## FRAGMENTO EXTRAÍDO
________________________

Alguien se empeñó en que, además de la inocencia, gozaran de la santidad aquéllos que, sin culpa, perecieron para que el gobernante del momento disfrutase de su poder sin amenazas ni oposición. Narra la mitología católica cómo Herodes I el Grande, dejándose llevar por las leyendas urbanas de la época, ordenó la matanza sistemática de todos los niños menores de dos años nacidos en Belén, convencido de que así moriría el futuro líder de la oposición a su figura. Este episodio mitológico guarda cierto paralelismo con el relato en el que otro gobernante, un faraón egipcio, ordenó arrojar al Nilo a todo judío que naciera movido por los mismos objetivos que Herodes: la salvaguarda de su poder y el aplastamiento de cualquier conato de oposición.
Moisés y Jesús son dos iconos de la cultura católica supervivientes de matanzas infantiles ordenadas por gobernantes, pero también eran portadores de unos mensajes ideológicos sobre los que la cúpula del catolicismo ha desparramado secularmente la cal viva del olvido. Las religiones, sus sumos sacerdotes, todos sin excepción, buscan alianzas con los poderes terrenales para participar de los beneficios del dominador e imponer sus dogmas por decreto y no por convicción. La alianza entre Dios y el César exige que los representantes del primero escondan, bajo la alfombra de la jerarquía terrenal y episcopal, los mensajes de su mitología susceptibles de lograr que el pueblo se cuestione la legitimidad del segundo; exige que los representantes del segundo acepten en sus leyes algunos postulados presuntamente inspirados por el primero.

________________________

[Datos almacenados]

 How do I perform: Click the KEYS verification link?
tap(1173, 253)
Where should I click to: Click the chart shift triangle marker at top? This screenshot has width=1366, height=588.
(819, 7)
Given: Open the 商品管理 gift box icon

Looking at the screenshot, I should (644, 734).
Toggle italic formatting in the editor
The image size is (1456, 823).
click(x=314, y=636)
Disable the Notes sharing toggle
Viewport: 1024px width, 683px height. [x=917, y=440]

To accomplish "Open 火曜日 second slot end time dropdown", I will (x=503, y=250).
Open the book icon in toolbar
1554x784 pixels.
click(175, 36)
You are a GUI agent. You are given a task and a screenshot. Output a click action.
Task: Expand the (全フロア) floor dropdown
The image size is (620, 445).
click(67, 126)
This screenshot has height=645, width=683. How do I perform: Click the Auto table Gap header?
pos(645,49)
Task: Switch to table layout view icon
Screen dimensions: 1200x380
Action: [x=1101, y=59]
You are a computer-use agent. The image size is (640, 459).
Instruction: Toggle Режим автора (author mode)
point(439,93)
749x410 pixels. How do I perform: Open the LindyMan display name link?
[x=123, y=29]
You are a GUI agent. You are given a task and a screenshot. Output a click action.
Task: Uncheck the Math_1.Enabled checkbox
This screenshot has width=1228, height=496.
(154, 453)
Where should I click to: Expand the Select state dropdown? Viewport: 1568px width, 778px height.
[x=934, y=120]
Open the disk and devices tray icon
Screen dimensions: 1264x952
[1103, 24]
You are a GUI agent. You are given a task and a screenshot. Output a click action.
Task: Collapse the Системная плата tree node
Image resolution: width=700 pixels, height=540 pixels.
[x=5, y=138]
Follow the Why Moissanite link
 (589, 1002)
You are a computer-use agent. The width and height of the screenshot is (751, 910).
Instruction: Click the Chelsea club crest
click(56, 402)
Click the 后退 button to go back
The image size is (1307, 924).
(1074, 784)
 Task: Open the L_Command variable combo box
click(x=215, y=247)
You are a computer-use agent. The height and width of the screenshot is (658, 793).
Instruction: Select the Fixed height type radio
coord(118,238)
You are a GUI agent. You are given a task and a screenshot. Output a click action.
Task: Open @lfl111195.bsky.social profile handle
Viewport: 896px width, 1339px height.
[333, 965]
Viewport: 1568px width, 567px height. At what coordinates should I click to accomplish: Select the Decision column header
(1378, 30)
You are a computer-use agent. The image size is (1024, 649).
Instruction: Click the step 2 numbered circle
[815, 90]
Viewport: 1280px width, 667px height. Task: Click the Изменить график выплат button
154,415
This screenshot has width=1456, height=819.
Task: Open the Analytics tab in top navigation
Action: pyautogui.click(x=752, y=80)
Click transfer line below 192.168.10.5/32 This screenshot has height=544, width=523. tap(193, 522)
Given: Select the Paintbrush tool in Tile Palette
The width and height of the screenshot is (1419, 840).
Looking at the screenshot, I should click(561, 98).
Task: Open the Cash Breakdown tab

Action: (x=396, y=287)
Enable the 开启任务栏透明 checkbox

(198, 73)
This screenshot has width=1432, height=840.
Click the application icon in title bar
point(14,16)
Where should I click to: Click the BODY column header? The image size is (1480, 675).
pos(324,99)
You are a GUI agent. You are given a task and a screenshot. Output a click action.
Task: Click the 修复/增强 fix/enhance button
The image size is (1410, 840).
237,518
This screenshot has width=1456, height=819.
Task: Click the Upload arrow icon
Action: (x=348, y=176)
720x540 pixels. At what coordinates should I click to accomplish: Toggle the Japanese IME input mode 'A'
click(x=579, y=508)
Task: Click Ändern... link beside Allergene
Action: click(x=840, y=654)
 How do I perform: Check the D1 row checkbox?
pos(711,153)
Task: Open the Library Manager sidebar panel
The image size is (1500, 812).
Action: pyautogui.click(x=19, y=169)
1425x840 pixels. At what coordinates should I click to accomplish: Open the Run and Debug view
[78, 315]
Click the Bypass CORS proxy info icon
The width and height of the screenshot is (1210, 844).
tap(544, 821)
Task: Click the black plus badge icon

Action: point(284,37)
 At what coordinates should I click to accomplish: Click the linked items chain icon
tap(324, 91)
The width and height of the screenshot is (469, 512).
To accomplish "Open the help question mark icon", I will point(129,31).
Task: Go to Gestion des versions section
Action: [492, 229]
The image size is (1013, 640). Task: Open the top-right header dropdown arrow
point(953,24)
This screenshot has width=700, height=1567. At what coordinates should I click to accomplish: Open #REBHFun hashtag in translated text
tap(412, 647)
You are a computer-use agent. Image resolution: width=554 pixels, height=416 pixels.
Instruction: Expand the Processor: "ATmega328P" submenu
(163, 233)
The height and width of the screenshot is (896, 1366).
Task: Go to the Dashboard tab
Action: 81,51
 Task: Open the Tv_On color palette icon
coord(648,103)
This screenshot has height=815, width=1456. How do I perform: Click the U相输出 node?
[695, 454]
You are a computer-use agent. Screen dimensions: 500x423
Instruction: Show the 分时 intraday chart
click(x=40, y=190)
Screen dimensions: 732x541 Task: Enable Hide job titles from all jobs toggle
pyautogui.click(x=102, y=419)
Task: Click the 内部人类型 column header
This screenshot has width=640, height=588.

________________________

## TAREAS A REALIZAR
- 1) Imprime el pasaje del texto sobre la matanza de los inocentes comenzando en "Moisés y Jesús" y terminando en "por el primero.".
- 2) Según el texto sobre la matanza de los inocentes, ¿por qué ordenó Herodes I el Grande matar a todos los niños menores de dos años nacidos en Belén? Responde en una a tres frases.

## RESULTADOS ORDENADOS
- 1)
Moisés y Jesús son dos iconos de la cultura católica supervivientes de matanzas infantiles ordenadas por gobernantes, pero también eran portadores de unos mensajes ideológicos sobre los que la cúpula del catolicismo ha desparramado secularmente la cal viva del olvido. Las religiones, sus sumos sacerdotes, todos sin excepción, buscan alianzas con los poderes terrenales para participar de los beneficios del dominador e imponer sus dogmas por decreto y no por convicción. La alianza entre Dios y el César exige que los representantes del primero escondan, bajo la alfombra de la jerarquía terrenal y episcopal, los mensajes de su mitología susceptibles de lograr que el pueblo se cuestione la legitimidad del segundo; exige que los representantes del segundo acepten en sus leyes algunos postulados presuntamente inspirados por el primero.

- 2) Herodes I el Grande, llevado por las leyendas urbanas de la época, estaba convencido de que con esa matanza moriría el futuro líder de la oposición a su figura. Su objetivo era salvaguardar su poder y aplastar cualquier conato de oposición.